*** Opening of EXERCISE MATERIAL ***
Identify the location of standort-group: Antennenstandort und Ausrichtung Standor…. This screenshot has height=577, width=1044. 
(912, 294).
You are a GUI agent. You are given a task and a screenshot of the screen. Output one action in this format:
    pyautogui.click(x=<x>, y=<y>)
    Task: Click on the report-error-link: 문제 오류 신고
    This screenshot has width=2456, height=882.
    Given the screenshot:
*** Close of EXERCISE MATERIAL ***
*** Opening of EXERCISE MATERIAL ***
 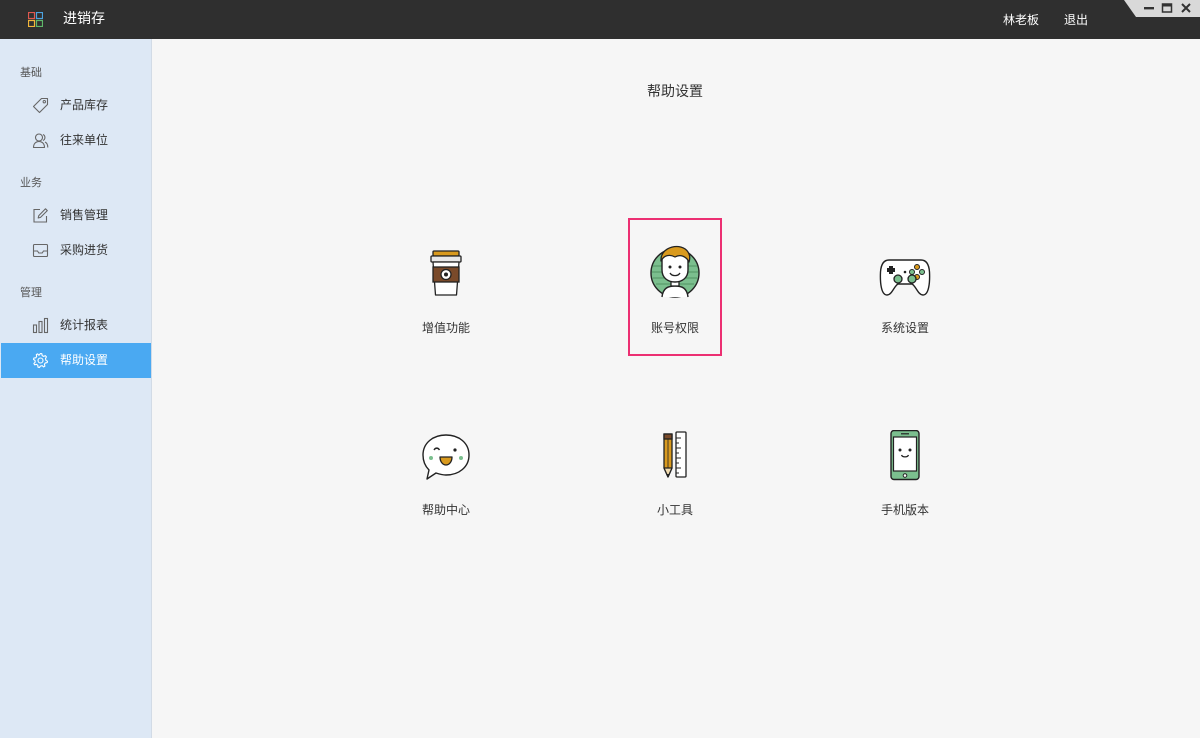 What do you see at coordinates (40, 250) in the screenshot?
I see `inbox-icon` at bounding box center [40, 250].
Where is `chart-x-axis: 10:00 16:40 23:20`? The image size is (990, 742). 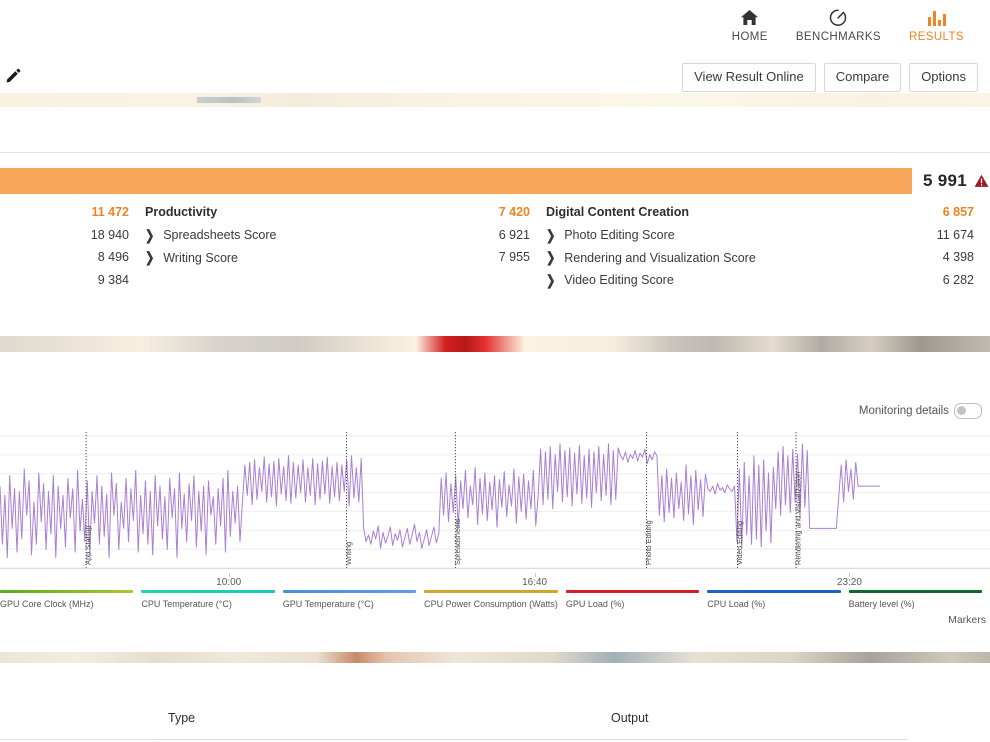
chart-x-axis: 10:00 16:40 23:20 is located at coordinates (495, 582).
*** Close of EXERCISE MATERIAL ***
#### ACTIVITY
Quote the records from the line with "is (990, 742)." to the line with "chart-x-axis: 10:00 16:40 23:20 is", leaving the pictures out of your answer.

#### SOLUTION TO THE PROBLEM
Where is `chart-x-axis: 10:00 16:40 23:20`? The image size is (990, 742). 
chart-x-axis: 10:00 16:40 23:20 is located at coordinates (495, 582).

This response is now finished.